For six decades Jones filled the need for entertainment in an almost 24,000 square kilometre region of the South-West of Western Australia.  Starting in 1923 with screenings in a hired hall at Deanmill, he gradually expanded activities until by the 1950's he had four picture shows touring the region and had permanent hard-top cinemas in Pemberton, Busselton and Manjimup.  In the 1960's and 70's Jones ran four drive-in theatres, and from 1974 to his death he also ran a cinema museum in Busselton.

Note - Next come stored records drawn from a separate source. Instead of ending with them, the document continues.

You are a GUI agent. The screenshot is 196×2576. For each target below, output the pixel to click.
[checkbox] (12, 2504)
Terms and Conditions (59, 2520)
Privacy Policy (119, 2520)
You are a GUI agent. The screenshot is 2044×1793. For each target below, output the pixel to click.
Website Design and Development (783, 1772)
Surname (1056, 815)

Following several decades of research into the careers of Allan Jones and other picture showmen of the South-West, Daryl Binning had crafted a compelling account of what it took to set up and operate shows in the region in an age before television decimated touring and fixed-venue cinemas. As well as capturing Allan Jones' ambition, keen business sense and adaptability, the book vividly charts the technology, showmanship, travel routines, obstacles (including floods, fires, uncertain roads and power supplies), and the changes that can make a small-town population expand or contract, sometimes overnight.

Nitrate Nomads is an important contribution to Australian film history not only for telling the story of Allan Jones and other showmen in the South-West, but also for setting that story in a regional, national and international context.

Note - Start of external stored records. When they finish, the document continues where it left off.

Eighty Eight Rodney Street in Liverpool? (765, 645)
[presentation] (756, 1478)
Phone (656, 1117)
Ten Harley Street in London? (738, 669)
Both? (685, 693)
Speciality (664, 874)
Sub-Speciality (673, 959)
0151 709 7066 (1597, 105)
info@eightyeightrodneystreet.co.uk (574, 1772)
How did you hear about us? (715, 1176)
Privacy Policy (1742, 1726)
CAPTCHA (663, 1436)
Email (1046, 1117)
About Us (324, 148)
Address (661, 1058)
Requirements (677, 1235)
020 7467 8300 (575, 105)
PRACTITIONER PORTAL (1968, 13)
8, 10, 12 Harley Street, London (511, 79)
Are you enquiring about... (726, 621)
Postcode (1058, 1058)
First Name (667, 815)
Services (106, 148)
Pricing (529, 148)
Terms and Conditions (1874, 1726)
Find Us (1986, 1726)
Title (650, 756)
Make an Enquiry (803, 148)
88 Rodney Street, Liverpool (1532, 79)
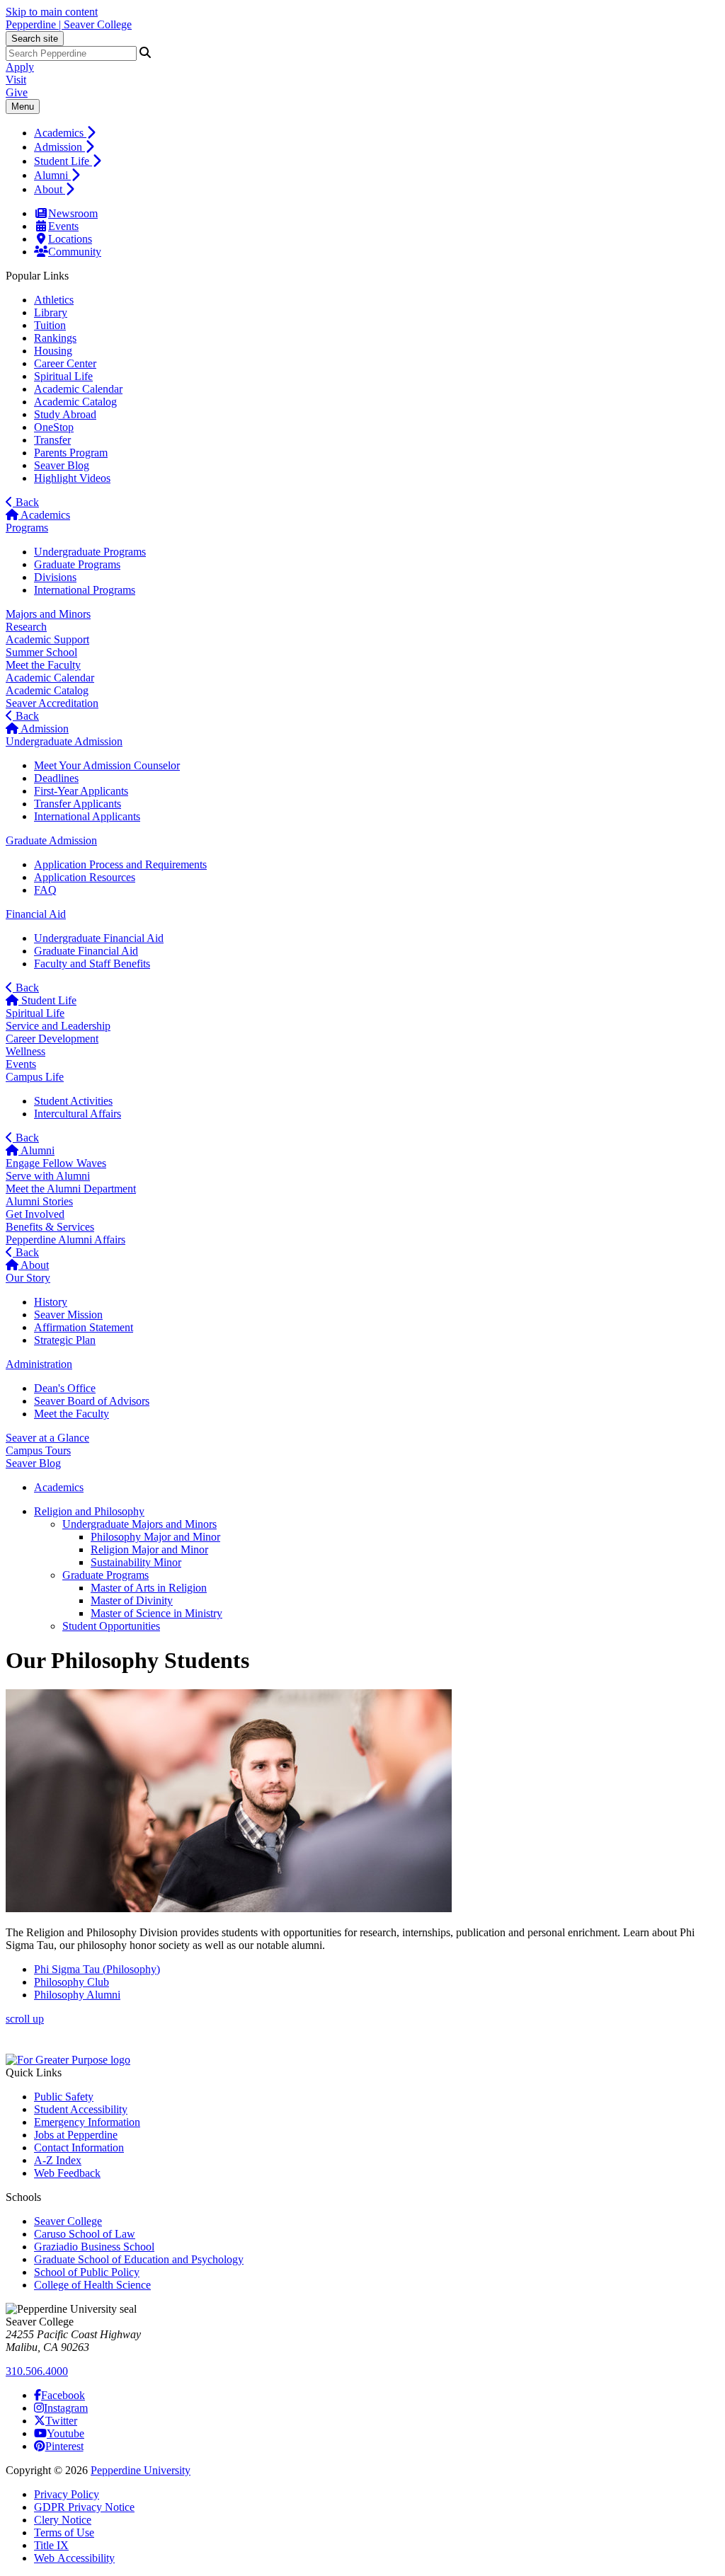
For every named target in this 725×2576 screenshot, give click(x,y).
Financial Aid (36, 914)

Along the way, Daryl's book charts how the South-West and its people changed, from an early 1900s scattered population of timber-getters and their families working and living in remote hardwood forests, to a 21st century influx of tourists and new residents seeking an alternative to city living.

The book additionally describes how between the silent era of the 1920s and the widescreen, multi-channel sound era of the 1970s, Jones' and his peers picture shows were tailored to the character of each town in which they had a permanent cinema, or to which they visited with their support staff, mobile projection plant and an ever-changing, highly valued stock of films.

 

Graham Shirley

Graham Shirley has worked as a director, writer and researcher on Australia historical documentaries. He has written for various publications, conducted numerous oral histories and is co-author of Australian Cinema: The First 80 Years (Currency Press, 1983 & 1989).

From 2006 to 2014 he worked for the National Film and Sound Archive of Australia, initially as a senior curator and subsequently as NFSA Historian.  In mid-2014 he returned to freelance researching, writing and consulting.  He is a member of the Professional Historians Association (NSW & ACT), the Australia Media Oral History Group, and the Royal Australian Historical Society, of which he is also a councillor.